» Entries provided
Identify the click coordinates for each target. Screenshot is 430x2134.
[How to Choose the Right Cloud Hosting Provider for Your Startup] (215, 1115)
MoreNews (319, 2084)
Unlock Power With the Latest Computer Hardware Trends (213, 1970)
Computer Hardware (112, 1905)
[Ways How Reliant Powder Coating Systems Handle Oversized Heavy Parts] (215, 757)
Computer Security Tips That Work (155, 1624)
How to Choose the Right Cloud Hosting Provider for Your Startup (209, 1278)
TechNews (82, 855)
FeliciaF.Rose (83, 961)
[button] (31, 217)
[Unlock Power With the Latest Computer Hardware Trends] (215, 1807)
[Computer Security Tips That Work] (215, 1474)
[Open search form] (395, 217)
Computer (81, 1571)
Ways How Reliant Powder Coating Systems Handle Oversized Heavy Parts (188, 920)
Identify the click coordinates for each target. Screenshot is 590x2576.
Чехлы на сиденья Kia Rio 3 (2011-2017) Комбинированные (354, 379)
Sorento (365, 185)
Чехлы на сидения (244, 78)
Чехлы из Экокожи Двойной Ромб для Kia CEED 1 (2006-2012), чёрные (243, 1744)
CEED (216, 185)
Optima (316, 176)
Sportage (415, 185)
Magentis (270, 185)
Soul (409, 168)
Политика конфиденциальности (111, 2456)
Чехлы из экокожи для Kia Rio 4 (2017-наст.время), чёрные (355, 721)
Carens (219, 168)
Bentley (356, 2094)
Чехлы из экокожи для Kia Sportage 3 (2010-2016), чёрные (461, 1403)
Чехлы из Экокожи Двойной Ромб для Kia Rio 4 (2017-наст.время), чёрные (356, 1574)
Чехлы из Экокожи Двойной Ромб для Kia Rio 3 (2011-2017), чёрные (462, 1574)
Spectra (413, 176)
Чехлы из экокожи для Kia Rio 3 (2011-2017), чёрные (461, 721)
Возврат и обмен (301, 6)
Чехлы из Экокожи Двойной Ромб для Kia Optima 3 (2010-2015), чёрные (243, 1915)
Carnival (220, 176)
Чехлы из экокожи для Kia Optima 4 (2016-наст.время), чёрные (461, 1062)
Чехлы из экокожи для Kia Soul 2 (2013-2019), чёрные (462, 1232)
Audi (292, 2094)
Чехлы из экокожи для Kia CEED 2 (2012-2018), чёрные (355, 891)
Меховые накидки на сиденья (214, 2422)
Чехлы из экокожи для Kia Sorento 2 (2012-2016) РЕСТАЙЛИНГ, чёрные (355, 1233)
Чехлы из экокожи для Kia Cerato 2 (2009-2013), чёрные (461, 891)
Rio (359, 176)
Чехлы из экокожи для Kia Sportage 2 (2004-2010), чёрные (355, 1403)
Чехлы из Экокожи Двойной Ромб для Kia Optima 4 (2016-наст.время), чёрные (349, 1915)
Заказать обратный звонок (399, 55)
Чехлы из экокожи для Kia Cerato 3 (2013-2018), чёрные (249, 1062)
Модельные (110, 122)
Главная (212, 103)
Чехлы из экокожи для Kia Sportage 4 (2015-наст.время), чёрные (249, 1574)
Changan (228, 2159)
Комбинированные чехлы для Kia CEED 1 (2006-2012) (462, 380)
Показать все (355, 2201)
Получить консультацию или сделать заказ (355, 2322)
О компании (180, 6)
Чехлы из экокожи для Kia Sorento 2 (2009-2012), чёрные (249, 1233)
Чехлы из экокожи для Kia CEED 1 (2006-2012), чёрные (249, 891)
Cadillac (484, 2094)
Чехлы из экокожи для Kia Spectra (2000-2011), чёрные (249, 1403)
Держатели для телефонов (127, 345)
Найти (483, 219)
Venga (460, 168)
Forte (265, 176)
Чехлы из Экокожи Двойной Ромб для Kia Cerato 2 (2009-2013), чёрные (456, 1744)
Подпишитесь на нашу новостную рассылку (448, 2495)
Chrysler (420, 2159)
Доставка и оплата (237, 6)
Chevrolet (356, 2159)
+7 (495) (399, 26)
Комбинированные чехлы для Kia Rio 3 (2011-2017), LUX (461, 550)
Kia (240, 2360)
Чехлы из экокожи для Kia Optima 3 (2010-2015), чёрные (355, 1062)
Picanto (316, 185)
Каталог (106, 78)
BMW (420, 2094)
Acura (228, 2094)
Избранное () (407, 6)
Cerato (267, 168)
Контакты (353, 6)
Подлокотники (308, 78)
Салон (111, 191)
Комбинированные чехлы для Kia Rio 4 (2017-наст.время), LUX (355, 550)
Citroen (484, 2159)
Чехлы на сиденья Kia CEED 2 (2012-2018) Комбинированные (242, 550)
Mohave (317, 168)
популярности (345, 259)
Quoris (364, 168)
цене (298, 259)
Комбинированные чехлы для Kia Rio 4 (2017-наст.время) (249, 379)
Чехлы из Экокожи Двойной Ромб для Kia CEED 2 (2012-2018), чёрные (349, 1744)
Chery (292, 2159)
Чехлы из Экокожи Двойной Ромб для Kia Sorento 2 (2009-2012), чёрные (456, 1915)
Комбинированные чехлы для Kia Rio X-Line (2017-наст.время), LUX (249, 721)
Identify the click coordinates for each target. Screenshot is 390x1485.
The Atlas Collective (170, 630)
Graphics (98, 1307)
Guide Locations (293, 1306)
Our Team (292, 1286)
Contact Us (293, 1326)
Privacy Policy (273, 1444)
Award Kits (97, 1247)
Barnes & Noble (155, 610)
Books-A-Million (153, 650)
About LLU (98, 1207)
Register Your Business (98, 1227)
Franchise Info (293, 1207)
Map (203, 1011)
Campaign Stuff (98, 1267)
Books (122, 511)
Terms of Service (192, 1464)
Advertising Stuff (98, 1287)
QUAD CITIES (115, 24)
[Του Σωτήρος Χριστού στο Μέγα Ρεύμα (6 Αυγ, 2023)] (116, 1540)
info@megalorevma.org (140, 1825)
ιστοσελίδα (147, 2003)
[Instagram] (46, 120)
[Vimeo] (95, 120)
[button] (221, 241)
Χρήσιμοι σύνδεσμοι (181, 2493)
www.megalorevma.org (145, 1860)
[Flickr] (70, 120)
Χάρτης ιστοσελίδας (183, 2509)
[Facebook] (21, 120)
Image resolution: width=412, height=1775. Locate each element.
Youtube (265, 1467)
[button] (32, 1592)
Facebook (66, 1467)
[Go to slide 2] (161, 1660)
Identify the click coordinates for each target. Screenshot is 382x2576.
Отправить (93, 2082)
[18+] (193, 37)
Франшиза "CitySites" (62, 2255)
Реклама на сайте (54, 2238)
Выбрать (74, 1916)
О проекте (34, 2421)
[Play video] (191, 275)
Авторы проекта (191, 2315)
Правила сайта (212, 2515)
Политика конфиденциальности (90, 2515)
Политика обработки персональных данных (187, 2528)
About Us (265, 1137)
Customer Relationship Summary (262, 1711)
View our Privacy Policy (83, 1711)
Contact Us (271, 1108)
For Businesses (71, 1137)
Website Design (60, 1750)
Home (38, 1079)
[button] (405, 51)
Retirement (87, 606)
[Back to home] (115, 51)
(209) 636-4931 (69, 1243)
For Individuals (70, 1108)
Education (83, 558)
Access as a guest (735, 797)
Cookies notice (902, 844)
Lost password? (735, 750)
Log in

» Work task
Above are some records; copy exactly the lines from the one with "Terms of Service (192, 1464)" through the one with "View our Privacy Policy (83, 1711)", both included, and no others.

» Result of the exercise
Terms of Service (192, 1464)
Advertising Stuff (98, 1287)
QUAD CITIES (115, 24)
[Του Σωτήρος Χριστού στο Μέγα Ρεύμα (6 Αυγ, 2023)] (116, 1540)
info@megalorevma.org (140, 1825)
ιστοσελίδα (147, 2003)
[Instagram] (46, 120)
[Vimeo] (95, 120)
[button] (221, 241)
Χρήσιμοι σύνδεσμοι (181, 2493)
www.megalorevma.org (145, 1860)
[Flickr] (70, 120)
Χάρτης ιστοσελίδας (183, 2509)
[Facebook] (21, 120)
Image resolution: width=412, height=1775. Locate each element.
Youtube (265, 1467)
[button] (32, 1592)
Facebook (66, 1467)
[Go to slide 2] (161, 1660)
Identify the click coordinates for each target. Screenshot is 382x2576.
Отправить (93, 2082)
[18+] (193, 37)
Франшиза "CitySites" (62, 2255)
Реклама на сайте (54, 2238)
Выбрать (74, 1916)
О проекте (34, 2421)
[Play video] (191, 275)
Авторы проекта (191, 2315)
Правила сайта (212, 2515)
Политика конфиденциальности (90, 2515)
Политика обработки персональных данных (187, 2528)
About Us (265, 1137)
Customer Relationship Summary (262, 1711)
View our Privacy Policy (83, 1711)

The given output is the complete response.